Louis Armstrong’s Black & Blues

“Louis Armstrong’s Black & Blues” è il nuovo documentario diretto dal regista Sacha Jenkins ed è stato presentato in anteprima nella categoria “Freestyle” alla Festa del Cinema di Roma. Il documentario (che vede Ron Howard tra i produttori) è stato realizzato grazie allo sconfinato materiale d’archivio riguardante la vita del famoso jazzista; gran parte del materiale consiste tra l’altro in registrazioni effettuate da Armstrong stesso, che era solito tenere una sorta di audio diario. Oltre alle registrazioni audio, anche le lettere – lette nella pellicola dal rapper Nas – sono prese direttamente dall’archivio dell’artista.

A far da collante al materiale “personale”, il regista ha inserito video di performance live e filmati d’epoca che contestualizzano e aiutano ancor di più il pubblico ad avvicinarsi alla vita di una delle personalità più importanti della storia degli Stati Uniti.
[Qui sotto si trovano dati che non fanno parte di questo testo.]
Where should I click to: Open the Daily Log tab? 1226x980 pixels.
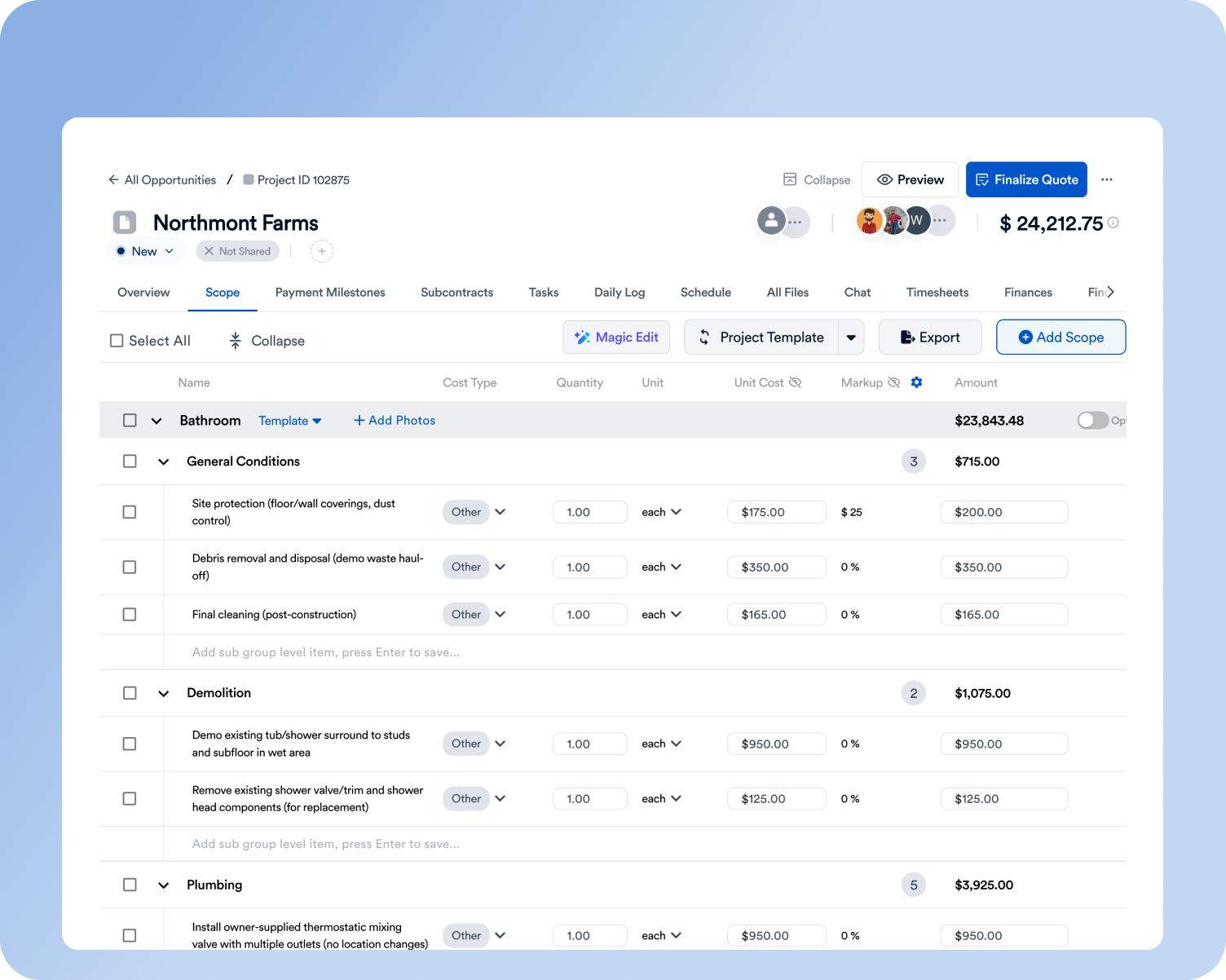pyautogui.click(x=620, y=292)
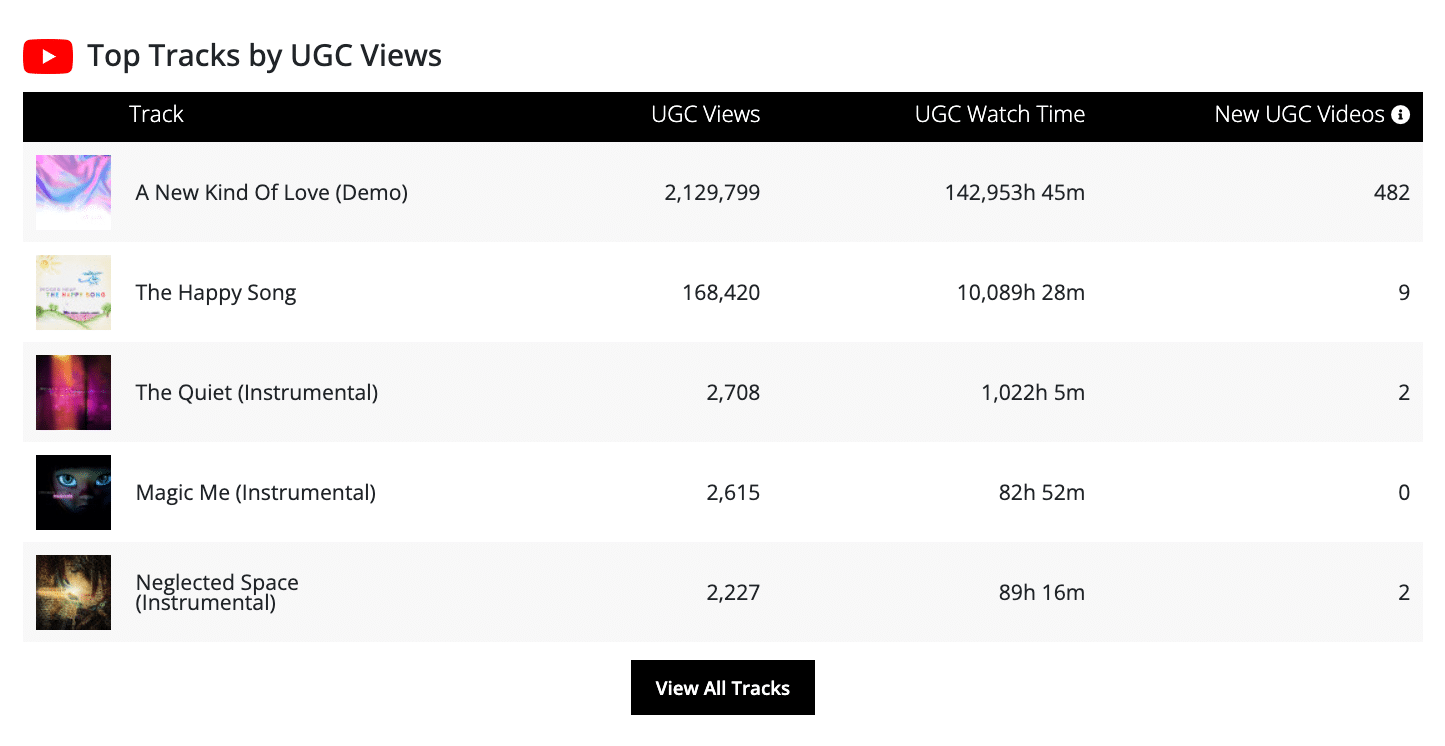Click the Top Tracks by UGC Views heading
Screen dimensions: 1445x746
264,56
Il racconto copre la vita dell’artista dalla nascita alla morte, non tralasciando neppure le controversie che hanno segnato la sua vita, come ad esempio l’apparente scarso impegno nella lotta al razzismo o l’uso reiterato di marijuana.

La minuzia con cui viene rappresentata la vita del jazzista acquisisce particolare importanza in alcuni momenti specifici del documentario in cui il regista si serve del racconto di Armstrong per rappresentare anche l’America del passato: dalla segregazione razziale alla diffusione della musica leggera, dalla malavita che si nascondeva nei meandri dell’industria musicale al cinema di Hollywood, passando ovviamente per la lotta per i diritti civili.

Il materiale raccolto dal regista risulta perfettamente consono e centrato rispetto a quello che la pellicola vuole raccontare e durante la visione dell’opera non si avverte mai la sensazione di essere di fronte a clip slegate dal resto.

Dal punto di vista della colonna sonora si può dire solo una cosa di questo documentario: ineccepibile. Con un mostro sacro come Louis Armstrong la scelta potrebbe sembrare semplice, ma spesso, come si è visto, la semplicità ricade nella banalità e nella stucchevolezza. Per fortuna in quest’opera così non è e per questo va fatto un grosso plauso a chi ha scelto il commento musicale. La musica, sempre perfetta, si presenta sempre nei giusti momenti contribuendo così all’aumento o alla riduzione di velocità nel ritmo della narrazione.

Per concludere, siamo davanti ad uno dei documentari migliori dell’anno, consigliato sia agli amanti del genere, sia a chi non apprezza particolarmente il jazz.